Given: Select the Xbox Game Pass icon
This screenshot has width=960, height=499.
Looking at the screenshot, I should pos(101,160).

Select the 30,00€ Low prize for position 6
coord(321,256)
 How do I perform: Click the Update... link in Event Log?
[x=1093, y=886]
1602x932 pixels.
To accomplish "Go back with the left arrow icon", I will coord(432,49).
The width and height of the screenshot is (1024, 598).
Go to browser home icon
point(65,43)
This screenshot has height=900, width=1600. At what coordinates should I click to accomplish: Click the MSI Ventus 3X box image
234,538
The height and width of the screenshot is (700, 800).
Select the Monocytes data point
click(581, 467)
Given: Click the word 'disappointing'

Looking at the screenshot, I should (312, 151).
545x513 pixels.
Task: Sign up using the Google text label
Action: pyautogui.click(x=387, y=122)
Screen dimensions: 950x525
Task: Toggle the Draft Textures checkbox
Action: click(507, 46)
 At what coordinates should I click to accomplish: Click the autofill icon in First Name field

+ + + + + + +

- **PROBLEM DETAILS**: Write out the data above, word for word, from the line containing "The width and" through the last line of the data, including both of those lines.

- **TASK ANSWER**:
The width and height of the screenshot is (1024, 598).
Go to browser home icon
point(65,43)
This screenshot has height=900, width=1600. At what coordinates should I click to accomplish: Click the MSI Ventus 3X box image
234,538
The height and width of the screenshot is (700, 800).
Select the Monocytes data point
click(581, 467)
Given: Click the word 'disappointing'

Looking at the screenshot, I should (312, 151).
545x513 pixels.
Task: Sign up using the Google text label
Action: pyautogui.click(x=387, y=122)
Screen dimensions: 950x525
Task: Toggle the Draft Textures checkbox
Action: click(507, 46)
 At what coordinates should I click to accomplish: Click the autofill icon in First Name field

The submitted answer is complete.